RECORDS SUPPLIED: Begin
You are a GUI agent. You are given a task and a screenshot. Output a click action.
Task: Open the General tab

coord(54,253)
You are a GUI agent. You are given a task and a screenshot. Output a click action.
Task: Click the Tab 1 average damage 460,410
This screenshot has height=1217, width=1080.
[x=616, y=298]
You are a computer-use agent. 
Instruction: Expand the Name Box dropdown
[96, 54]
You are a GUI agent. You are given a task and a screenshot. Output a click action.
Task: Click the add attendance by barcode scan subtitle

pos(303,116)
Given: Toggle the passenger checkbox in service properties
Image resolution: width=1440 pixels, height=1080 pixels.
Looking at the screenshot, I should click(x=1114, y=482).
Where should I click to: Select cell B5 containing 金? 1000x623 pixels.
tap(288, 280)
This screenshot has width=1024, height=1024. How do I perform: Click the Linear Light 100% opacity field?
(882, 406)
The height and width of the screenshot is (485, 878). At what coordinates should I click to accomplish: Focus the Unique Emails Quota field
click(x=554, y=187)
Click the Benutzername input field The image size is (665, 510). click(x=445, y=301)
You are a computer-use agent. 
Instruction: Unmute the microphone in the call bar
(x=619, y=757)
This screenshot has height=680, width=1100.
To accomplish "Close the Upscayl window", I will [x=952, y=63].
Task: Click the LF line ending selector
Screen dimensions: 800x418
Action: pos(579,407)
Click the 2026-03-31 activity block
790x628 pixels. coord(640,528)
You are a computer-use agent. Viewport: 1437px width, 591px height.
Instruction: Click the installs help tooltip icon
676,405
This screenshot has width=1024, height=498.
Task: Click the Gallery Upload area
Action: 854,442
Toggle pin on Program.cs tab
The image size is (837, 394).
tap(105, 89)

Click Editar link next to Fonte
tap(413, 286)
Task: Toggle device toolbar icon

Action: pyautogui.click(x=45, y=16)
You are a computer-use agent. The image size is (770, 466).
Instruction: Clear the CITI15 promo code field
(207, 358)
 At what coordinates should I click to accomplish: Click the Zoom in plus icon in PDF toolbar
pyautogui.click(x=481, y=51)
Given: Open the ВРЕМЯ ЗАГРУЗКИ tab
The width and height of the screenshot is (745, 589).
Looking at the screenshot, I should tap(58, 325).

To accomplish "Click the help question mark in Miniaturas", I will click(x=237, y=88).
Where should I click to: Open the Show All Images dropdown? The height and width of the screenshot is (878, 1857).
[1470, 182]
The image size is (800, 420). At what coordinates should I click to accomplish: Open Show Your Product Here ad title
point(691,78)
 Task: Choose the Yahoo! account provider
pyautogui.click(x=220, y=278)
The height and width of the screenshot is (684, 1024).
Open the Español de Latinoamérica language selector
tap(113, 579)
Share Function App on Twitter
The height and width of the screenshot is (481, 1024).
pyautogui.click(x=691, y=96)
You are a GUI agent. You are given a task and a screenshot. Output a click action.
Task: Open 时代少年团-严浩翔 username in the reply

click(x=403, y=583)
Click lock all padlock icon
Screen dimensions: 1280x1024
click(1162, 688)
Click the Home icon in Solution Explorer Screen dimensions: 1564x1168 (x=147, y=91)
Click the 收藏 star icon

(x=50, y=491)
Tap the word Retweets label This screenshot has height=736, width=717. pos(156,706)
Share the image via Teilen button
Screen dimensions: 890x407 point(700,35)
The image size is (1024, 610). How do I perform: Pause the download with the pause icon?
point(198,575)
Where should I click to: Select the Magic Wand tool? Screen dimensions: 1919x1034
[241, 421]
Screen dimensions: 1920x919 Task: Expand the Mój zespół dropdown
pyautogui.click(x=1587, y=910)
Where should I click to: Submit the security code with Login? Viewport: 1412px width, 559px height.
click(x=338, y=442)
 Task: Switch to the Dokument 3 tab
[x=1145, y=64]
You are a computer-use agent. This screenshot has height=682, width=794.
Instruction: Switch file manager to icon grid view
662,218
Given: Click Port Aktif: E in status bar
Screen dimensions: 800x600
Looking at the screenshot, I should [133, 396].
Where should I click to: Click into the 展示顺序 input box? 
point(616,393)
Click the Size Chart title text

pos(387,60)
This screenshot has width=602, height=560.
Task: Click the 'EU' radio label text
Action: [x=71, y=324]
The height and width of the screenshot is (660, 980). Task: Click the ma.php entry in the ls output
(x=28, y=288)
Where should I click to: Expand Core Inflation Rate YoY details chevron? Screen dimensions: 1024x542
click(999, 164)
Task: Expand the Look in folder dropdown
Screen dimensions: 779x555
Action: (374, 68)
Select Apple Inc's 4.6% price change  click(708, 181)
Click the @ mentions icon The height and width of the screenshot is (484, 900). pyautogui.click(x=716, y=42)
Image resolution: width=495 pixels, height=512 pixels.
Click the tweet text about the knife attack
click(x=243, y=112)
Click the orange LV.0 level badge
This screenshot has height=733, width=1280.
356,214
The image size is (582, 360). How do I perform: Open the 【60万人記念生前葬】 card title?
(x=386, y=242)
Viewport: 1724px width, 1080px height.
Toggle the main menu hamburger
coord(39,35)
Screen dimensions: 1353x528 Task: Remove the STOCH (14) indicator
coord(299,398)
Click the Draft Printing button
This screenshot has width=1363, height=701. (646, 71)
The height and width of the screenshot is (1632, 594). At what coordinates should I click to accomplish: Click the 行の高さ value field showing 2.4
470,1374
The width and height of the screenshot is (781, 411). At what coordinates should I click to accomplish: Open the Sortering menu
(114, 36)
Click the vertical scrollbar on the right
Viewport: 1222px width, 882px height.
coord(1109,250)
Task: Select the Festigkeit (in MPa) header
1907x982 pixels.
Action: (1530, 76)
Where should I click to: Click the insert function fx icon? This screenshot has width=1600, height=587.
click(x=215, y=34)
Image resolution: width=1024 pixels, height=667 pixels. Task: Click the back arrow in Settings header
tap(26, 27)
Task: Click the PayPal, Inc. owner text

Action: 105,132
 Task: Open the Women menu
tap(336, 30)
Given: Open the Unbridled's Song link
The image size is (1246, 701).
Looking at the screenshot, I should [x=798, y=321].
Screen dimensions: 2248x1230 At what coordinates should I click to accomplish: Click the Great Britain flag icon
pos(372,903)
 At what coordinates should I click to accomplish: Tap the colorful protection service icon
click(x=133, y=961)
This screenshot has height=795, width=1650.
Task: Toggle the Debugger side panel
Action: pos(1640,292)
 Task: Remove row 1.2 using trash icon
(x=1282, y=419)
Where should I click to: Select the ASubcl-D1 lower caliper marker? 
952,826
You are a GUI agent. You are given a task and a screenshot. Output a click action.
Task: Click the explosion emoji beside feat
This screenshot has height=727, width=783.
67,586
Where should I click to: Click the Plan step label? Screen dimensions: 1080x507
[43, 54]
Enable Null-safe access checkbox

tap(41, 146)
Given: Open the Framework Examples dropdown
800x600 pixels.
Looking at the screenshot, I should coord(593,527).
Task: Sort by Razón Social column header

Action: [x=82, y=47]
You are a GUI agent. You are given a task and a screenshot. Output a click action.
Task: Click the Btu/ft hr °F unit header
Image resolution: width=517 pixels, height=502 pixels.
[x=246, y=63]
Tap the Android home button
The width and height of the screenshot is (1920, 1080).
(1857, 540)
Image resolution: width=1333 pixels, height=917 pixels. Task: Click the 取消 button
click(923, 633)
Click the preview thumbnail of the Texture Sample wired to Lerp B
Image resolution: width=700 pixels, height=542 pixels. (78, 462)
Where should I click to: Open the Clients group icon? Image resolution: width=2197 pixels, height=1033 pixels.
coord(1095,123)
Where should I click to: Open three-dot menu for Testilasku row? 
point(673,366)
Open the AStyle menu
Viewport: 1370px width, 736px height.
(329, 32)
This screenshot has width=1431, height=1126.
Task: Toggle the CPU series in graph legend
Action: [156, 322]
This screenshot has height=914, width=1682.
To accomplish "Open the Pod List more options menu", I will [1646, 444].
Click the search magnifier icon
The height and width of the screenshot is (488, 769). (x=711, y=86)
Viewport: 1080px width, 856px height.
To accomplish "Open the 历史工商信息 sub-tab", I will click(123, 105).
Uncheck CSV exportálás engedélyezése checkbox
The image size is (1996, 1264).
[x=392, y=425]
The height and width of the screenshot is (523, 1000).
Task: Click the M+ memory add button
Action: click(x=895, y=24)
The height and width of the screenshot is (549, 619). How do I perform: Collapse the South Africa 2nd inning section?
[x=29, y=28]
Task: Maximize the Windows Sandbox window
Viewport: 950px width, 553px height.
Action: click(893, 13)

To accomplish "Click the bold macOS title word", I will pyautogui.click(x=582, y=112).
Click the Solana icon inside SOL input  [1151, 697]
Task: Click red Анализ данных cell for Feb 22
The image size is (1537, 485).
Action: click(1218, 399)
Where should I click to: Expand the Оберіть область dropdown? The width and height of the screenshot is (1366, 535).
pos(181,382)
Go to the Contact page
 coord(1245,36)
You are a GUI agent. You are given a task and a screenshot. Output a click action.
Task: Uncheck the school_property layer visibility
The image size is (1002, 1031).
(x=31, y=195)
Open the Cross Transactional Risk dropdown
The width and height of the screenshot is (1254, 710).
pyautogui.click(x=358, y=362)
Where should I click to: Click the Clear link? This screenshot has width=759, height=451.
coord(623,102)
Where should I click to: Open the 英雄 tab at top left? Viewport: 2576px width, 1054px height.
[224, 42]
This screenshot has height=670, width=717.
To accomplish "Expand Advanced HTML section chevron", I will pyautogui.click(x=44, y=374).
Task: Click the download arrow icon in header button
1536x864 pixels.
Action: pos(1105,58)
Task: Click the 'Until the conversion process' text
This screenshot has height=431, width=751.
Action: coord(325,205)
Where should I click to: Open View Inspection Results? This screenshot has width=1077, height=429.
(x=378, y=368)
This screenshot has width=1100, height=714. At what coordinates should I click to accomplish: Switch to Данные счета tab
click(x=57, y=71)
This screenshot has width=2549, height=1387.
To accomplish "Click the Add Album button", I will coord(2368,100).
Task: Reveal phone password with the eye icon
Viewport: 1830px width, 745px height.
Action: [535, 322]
RECORDS SUPPLIED: End
• _TASK TO CARRY OUT_
In the entries above, the lines from the one bearing "Task: Click the PayPal, Inc. owner text" up to and including the one bearing "Given: Open the Framework Examples dropdown" should be transcribed exactly; no other line is wanted.

• _ANSWER_
Task: Click the PayPal, Inc. owner text

Action: 105,132
 Task: Open the Women menu
tap(336, 30)
Given: Open the Unbridled's Song link
The image size is (1246, 701).
Looking at the screenshot, I should [x=798, y=321].
Screen dimensions: 2248x1230 At what coordinates should I click to accomplish: Click the Great Britain flag icon
pos(372,903)
 At what coordinates should I click to accomplish: Tap the colorful protection service icon
click(x=133, y=961)
This screenshot has height=795, width=1650.
Task: Toggle the Debugger side panel
Action: pos(1640,292)
 Task: Remove row 1.2 using trash icon
(x=1282, y=419)
Where should I click to: Select the ASubcl-D1 lower caliper marker? 
952,826
You are a GUI agent. You are given a task and a screenshot. Output a click action.
Task: Click the explosion emoji beside feat
This screenshot has height=727, width=783.
67,586
Where should I click to: Click the Plan step label? Screen dimensions: 1080x507
[43, 54]
Enable Null-safe access checkbox

tap(41, 146)
Given: Open the Framework Examples dropdown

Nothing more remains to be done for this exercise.